I have seen enough of the originals of this interesting Ukiyoye art, beginning with Matabei and Katsushige; Naganobu Kano, the former’s contemporary, is much admired in the series of twelve pictures, “Merry-making under the Flowers,” with the illogical simplicity natural to the first half of the seventeenth century. The fact that the name “Floating World” did not mean much in those days can be seen in the work of Rippo Nonoguchi or Gukei Sumiyoshi, whose classical respect weakened the pictorial impression. Mr. Takamine, who is recognised as the keenest collector of Ukiyoye art in Japan, has quite an extensive collection of the works of Ando Kwaigetsudo (1688-1715), Anchi Choyodo, Dohan Kwaigetsudo (early eighteenth century), Doshu Kwaigetsudo, Doshin Kwaigetsudo, Nobuyuki Kameido, Rifu Tosendo, Katsunobu Baiyuken, and Yeishun Baioken, all of them contemporaries of Doshu. Although their merit is never so high, even when not questionable, we can imagine that their work must have been quite popular, even in high quarters; among them Dohan might be the cleverest, but as a Japanese critic says, his colour-harmony is marred by ostentatious imprudence. I have seen the best representation of Sukenobu Nishikawa in “Woman Hunting Fireflies,” soft and delicate. The other artists I came to notice and even admire are Choshun Miyakawa, Masanobu Okumura, Shigemasa Kitawo, and other HEREDITY SUPERSTITION names. I think that the time should come when the original Ukiyoye art, too, should be properly priced in the West; we are still sticking to our hereditary superstition that no picture is good if we cannot hang it in the tokonoma, where we burn incense and place the flowers arranged to invoke the greyness of the air. But I wonder why we cannot put an Utamaro lady here on the Japanese tokonoma.


[X]
WESTERN ART IN JAPAN

The Japanese works of Western art are sometimes beautiful; but I can say positively that I have had no experience of being carried away by them as by good old Japanese art. There is always something of effort and even pretence which are decidedly modern productions. I will say that it is at the best a borrowed art, not a thing inseparable from us. I ask myself why those artists of the Western school must be loyal to a pedantry of foreign origin as if they had the responsibility for its existence. It would be a blessing if we could free ourselves in some measure, through the virtue of Western art, from the world of stagnation in feeling and thought. I have often declared that it was the saviour of Oriental art, as the force of difference in element is important for rejuvenation. But what use is it to get another pedantry from the West in the place of the old one? I have thought more than once that our importation of foreign art is a flat failure. It may be that we must wait some one hundred years at least before we can make it perfectly Japanised, just as we spent many years before thoroughly digesting Chinese art; but we have not a few pessimists who can prove that it is not altogether the same case.
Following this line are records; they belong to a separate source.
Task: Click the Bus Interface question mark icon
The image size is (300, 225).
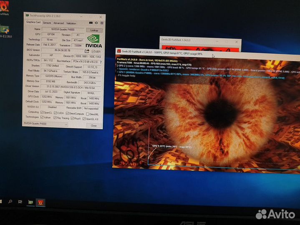Action: tap(101, 61)
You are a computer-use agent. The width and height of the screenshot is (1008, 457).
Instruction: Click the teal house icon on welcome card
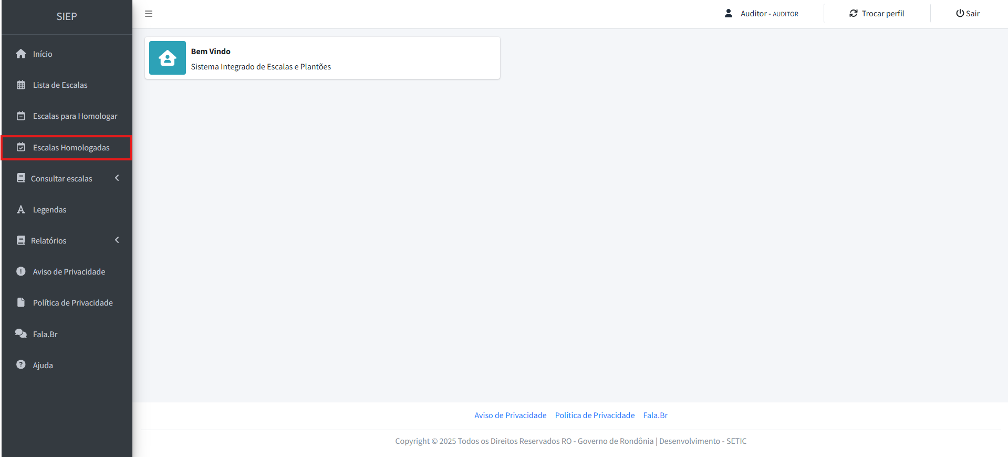(168, 58)
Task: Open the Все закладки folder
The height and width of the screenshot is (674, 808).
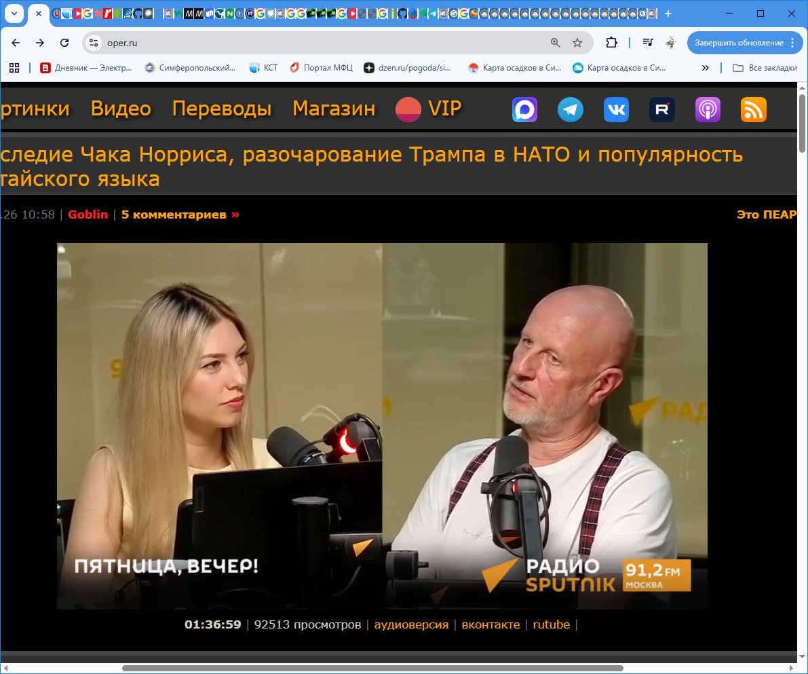Action: [765, 68]
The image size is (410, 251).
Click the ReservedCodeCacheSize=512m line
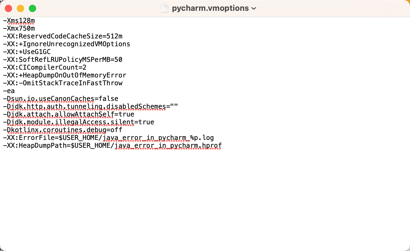(x=63, y=36)
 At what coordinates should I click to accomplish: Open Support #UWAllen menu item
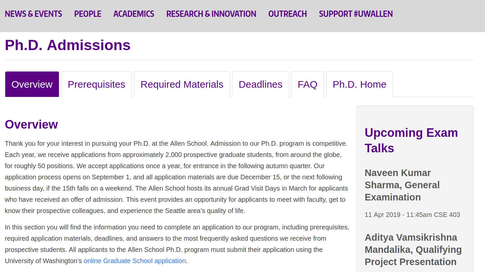[356, 14]
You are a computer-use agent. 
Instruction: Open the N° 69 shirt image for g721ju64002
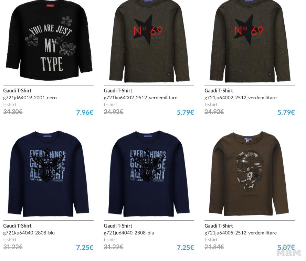pyautogui.click(x=250, y=40)
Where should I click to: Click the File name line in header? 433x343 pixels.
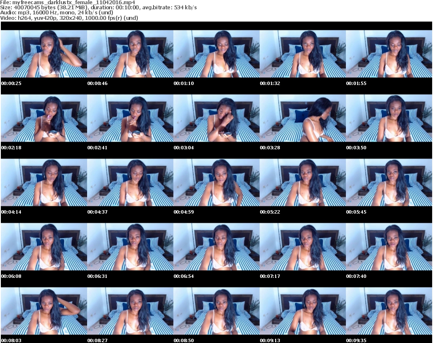68,3
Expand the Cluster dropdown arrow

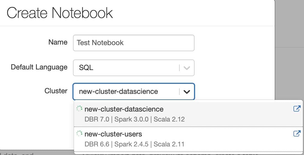click(x=187, y=92)
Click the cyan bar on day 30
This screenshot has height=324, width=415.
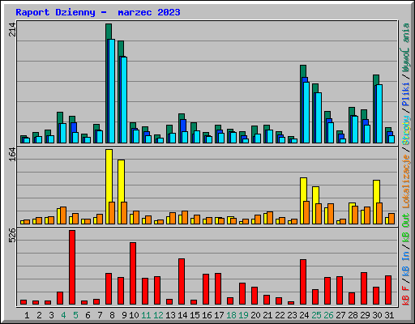coord(379,114)
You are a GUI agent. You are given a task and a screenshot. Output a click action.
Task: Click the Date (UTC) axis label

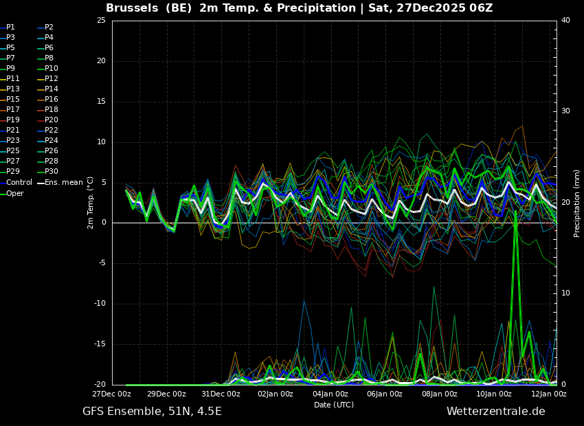coord(334,405)
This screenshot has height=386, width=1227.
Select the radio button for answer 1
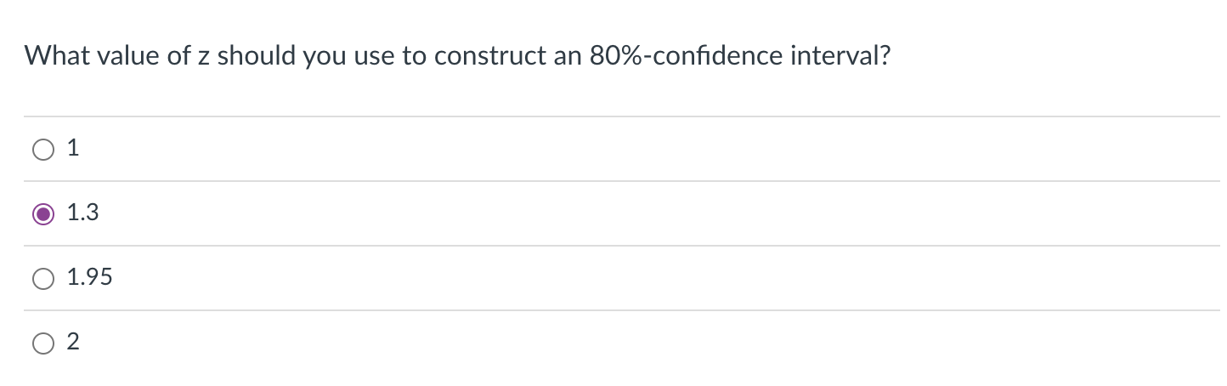click(x=42, y=150)
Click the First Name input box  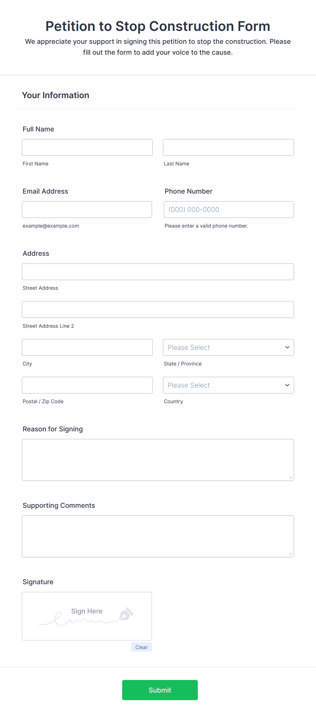[x=87, y=147]
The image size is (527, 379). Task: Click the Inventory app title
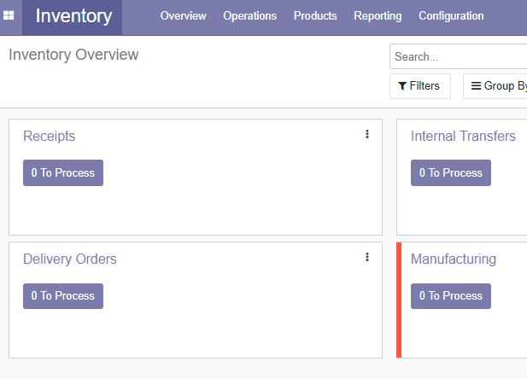73,16
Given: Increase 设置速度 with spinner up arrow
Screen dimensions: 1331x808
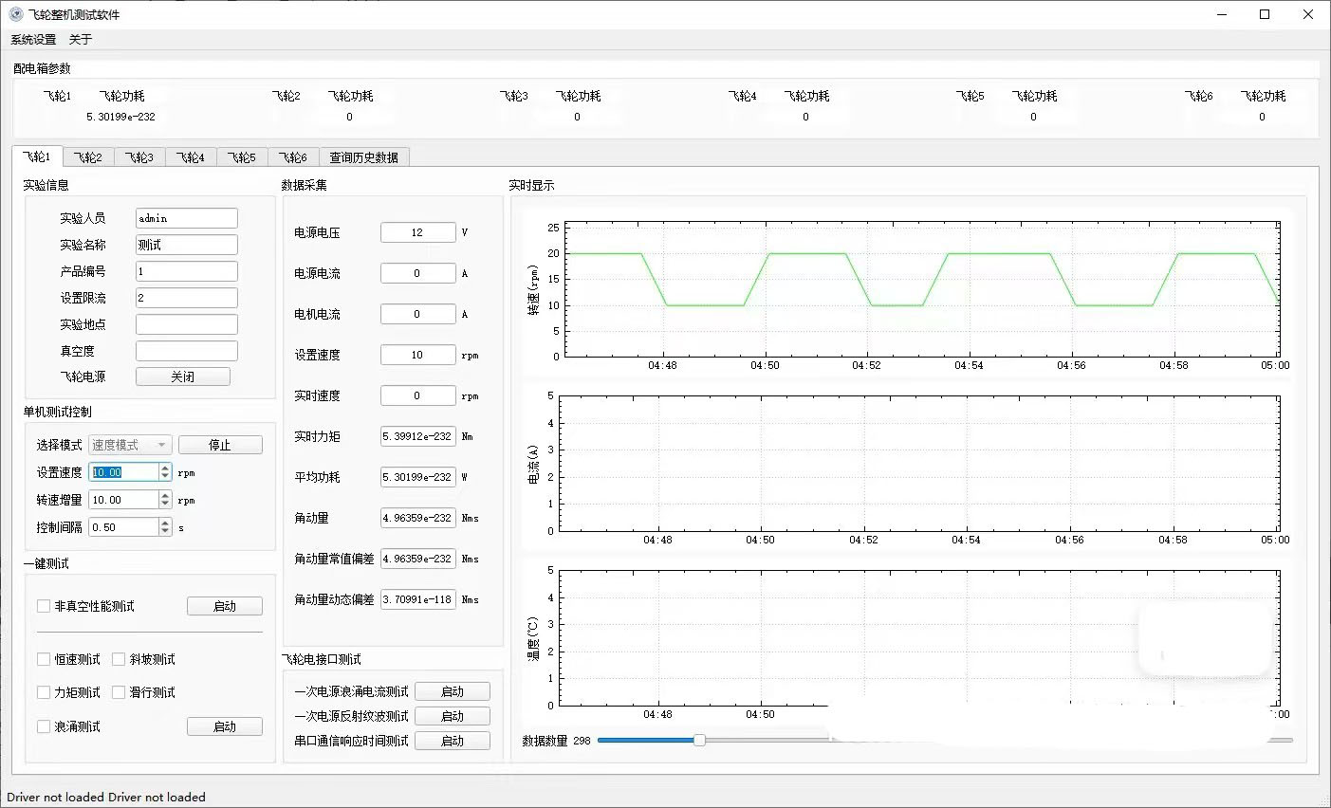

Although I have said that the foreign pedantry greatly troubles the Japanese work of Western art, I do not mean that it will create the same effect as upon Western artists. I am told the following story:

THE TAIHEIYO GAKWAI CLUB

A year or two ago a certain Italian, who had doubtless a habit of buying pictures (with little of real taste in art, as is usually the case with a picture-buyer), went to see the art exhibition of the Taiheiyo Gakwai Club held at Uyeno Park, and bought many pictures on the spot, as he thought they were clever work of the Japanese school. Alas, the artists meant them to be oil paintings of the Western type! The Italian’s stupidity is inexcusable; but did they indeed appear to him so different from his work at home? The saddest part is that they are so alien to our Japanese feeling in general; consequently they have little sympathy with the masses. It is far away yet for their work to become an art of general possession; it can be said it is not good art when it cannot at once enter into the heart. It is not right at all to condemn only the Western art in Japan, as any other thing of foreign origin is equally in the stage of mere trial. I often wonder about the real meaning of the modern civilisation of Japan. Imitation is imitation, not the real thing at all.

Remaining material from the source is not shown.